Fuzzy Logic for Fusion of Tactical Influences on Vehicle Speed Control

  • Robin R. Murphy
Part of the Studies in Fuzziness and Soft Computing book series (STUDFUZZ, volume 61)


An important aspect in autonomous vehicle navigation is determining and maintaining proper vehicle speed. For example, planetary rovers need to navigate at the highest velocity possible, yet be able to slow down in order to maneuver safely around obstacles and over various types of terrains. In the case of automated highway driving, vehicle safety can be endangered by going around a curve too fast and crossing into the oncoming lane, traveling too fast to avoid hitting nearby vehicles if they suddenly stop or change lanes, or speeding down hills. Ideally, an autonomous vehicle would be able to sense and adapt to these conditions on-line, just as human drivers do. In addition, the robot vehicle could take advantage of external sources of information broadcasted to its on-board computer, such as terrain data and reports of changes in the local speed limits due to weather, construction, and traffic conditions. Speed control is also an important concern for teleoperation of planetary rovers and for auto-pilot highway guidance systems. These systems assist, rather than totally replace, the driver.
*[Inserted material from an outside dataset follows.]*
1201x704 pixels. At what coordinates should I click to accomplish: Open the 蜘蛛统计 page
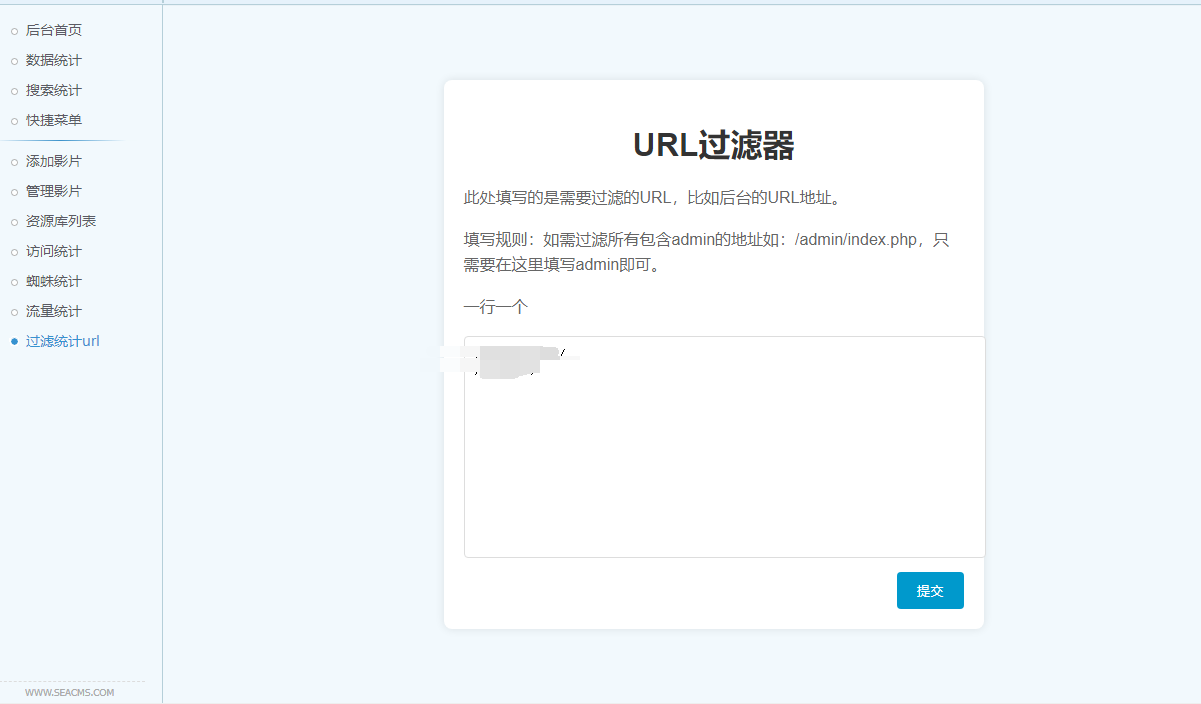coord(54,281)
Therefore, it is desirable that a solution for speed control in an autonomous vehicle be compatible with the one required for semi-autonomous systems as well.


Fuzzy Logic Mobile Robot Fuzzy Controller Speed Control Strategic Behavior 
These keywords were added by machine and not by the authors. This process is experimental and the keywords may be updated as the learning algorithm improves.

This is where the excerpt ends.